Records to process Start Marker

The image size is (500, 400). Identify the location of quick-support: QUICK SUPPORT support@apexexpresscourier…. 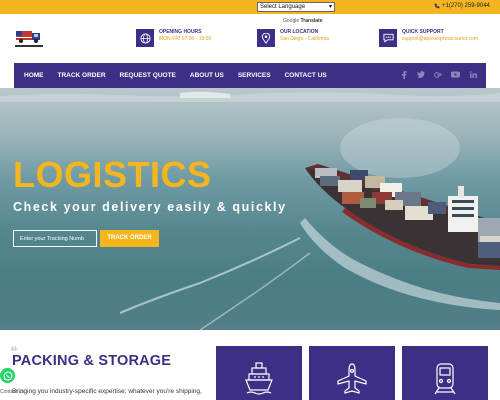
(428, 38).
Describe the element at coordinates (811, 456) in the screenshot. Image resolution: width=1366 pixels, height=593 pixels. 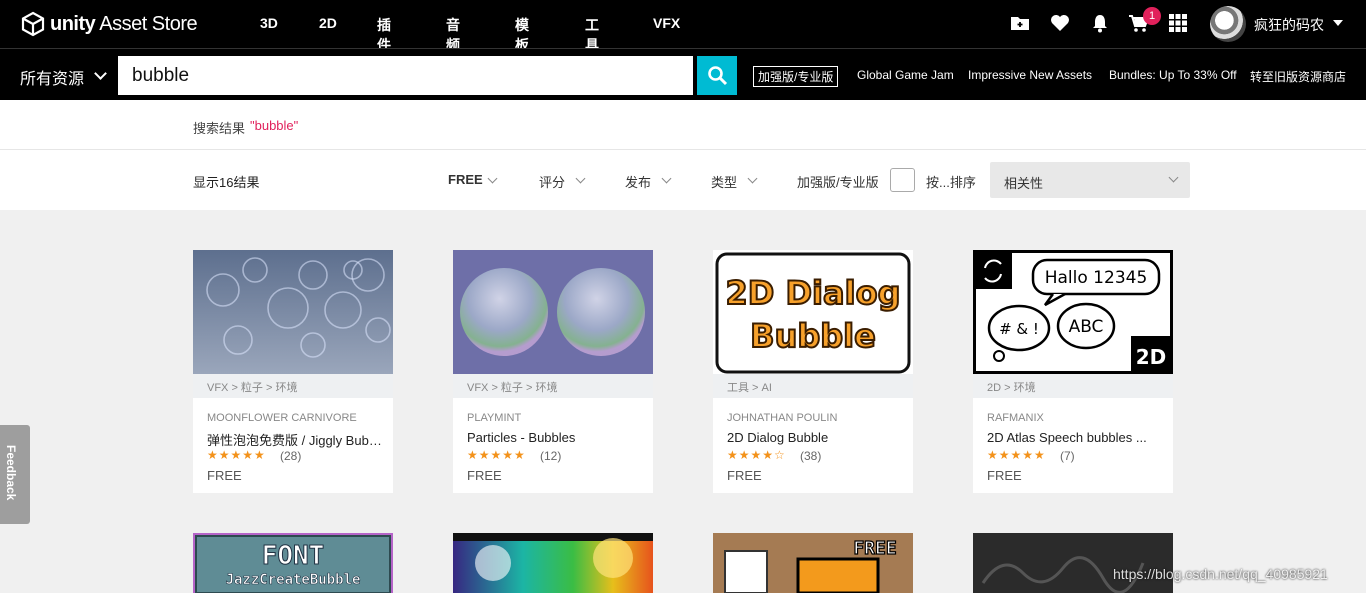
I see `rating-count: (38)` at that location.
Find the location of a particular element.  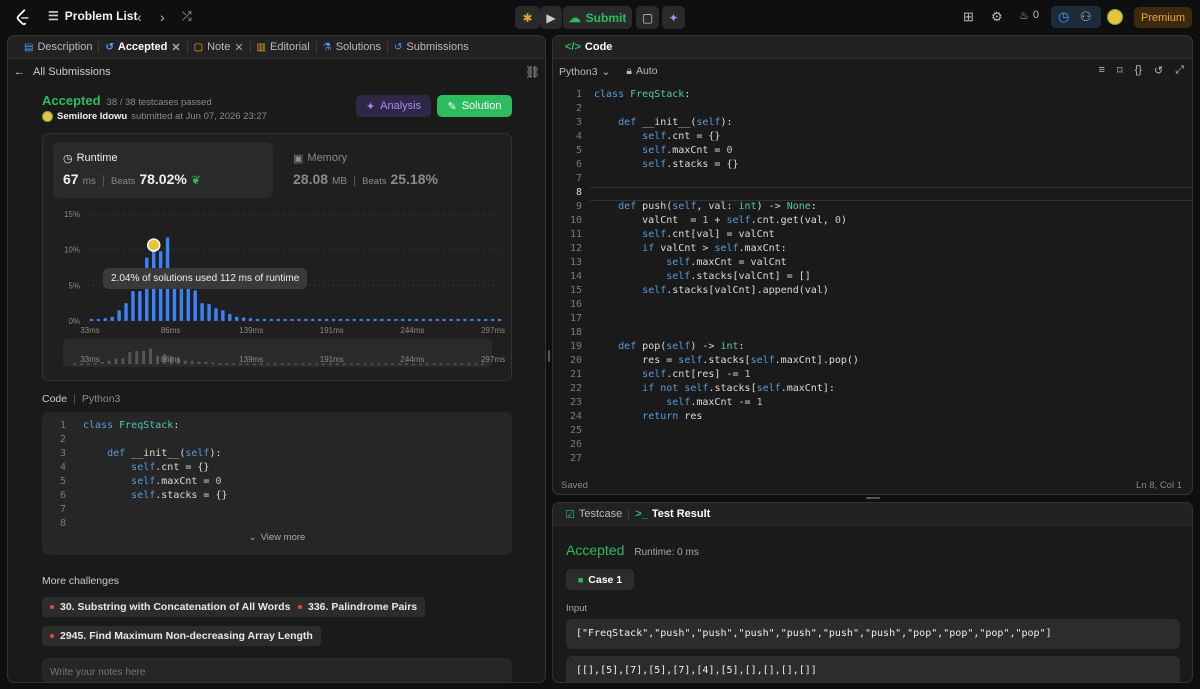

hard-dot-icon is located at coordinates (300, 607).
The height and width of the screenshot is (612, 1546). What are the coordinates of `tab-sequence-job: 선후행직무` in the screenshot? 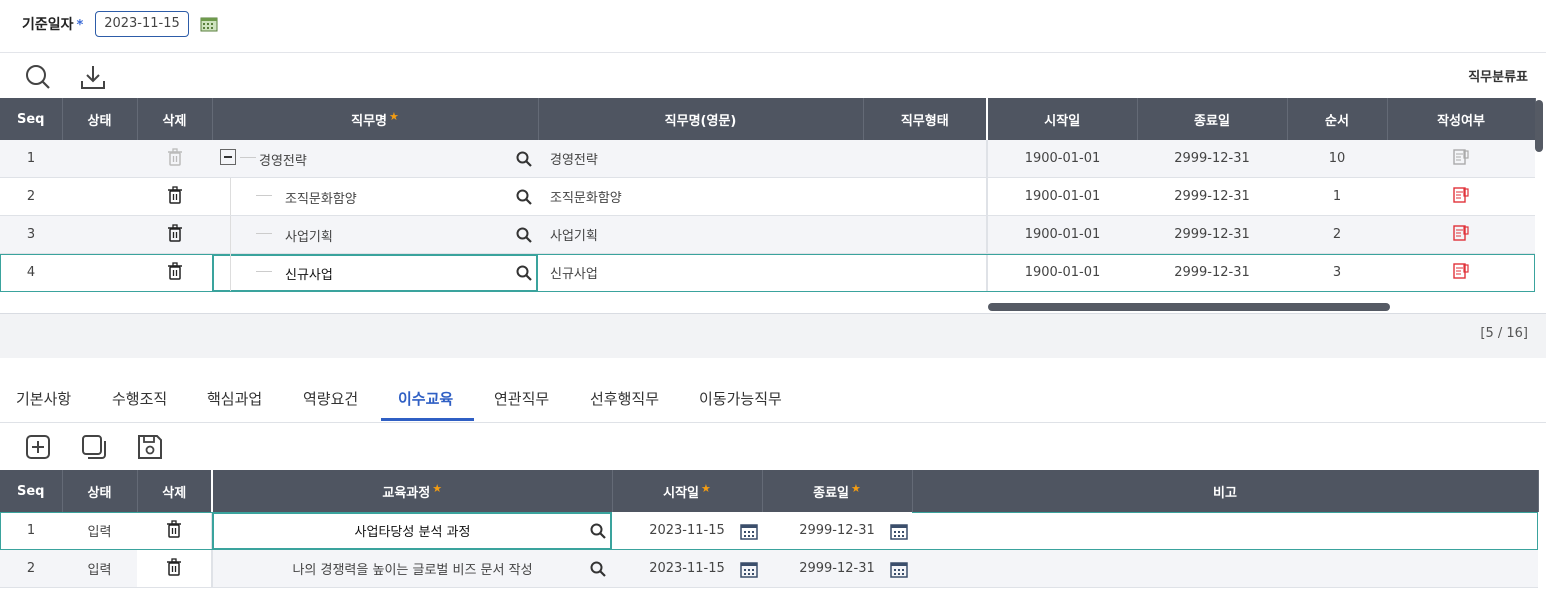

Records to process End Marker

### [What is required]
Recast every line of the entries above as a Markdown table with the columns Row and Line, skipping blank lines. Leave the pictures out.

### [Response box]
| Row | Line |
|---|---|
| 1 | The image size is (500, 400). Identify the location of quick-support: QUICK SUPPORT support@apexexpresscourier….  |
| 2 | (428, 38). |
| 3 | Describe the element at coordinates (811, 456) in the screenshot. Image resolution: width=1366 pixels, height=593 pixels.  |
| 4 | I see `rating-count: (38)` at that location. |
| 5 | Find the location of a particular element.   |
| 6 | hard-dot-icon is located at coordinates (300, 607). |
| 7 | The height and width of the screenshot is (612, 1546). What are the coordinates of `tab-sequence-job: 선후행직무` in the screenshot?  |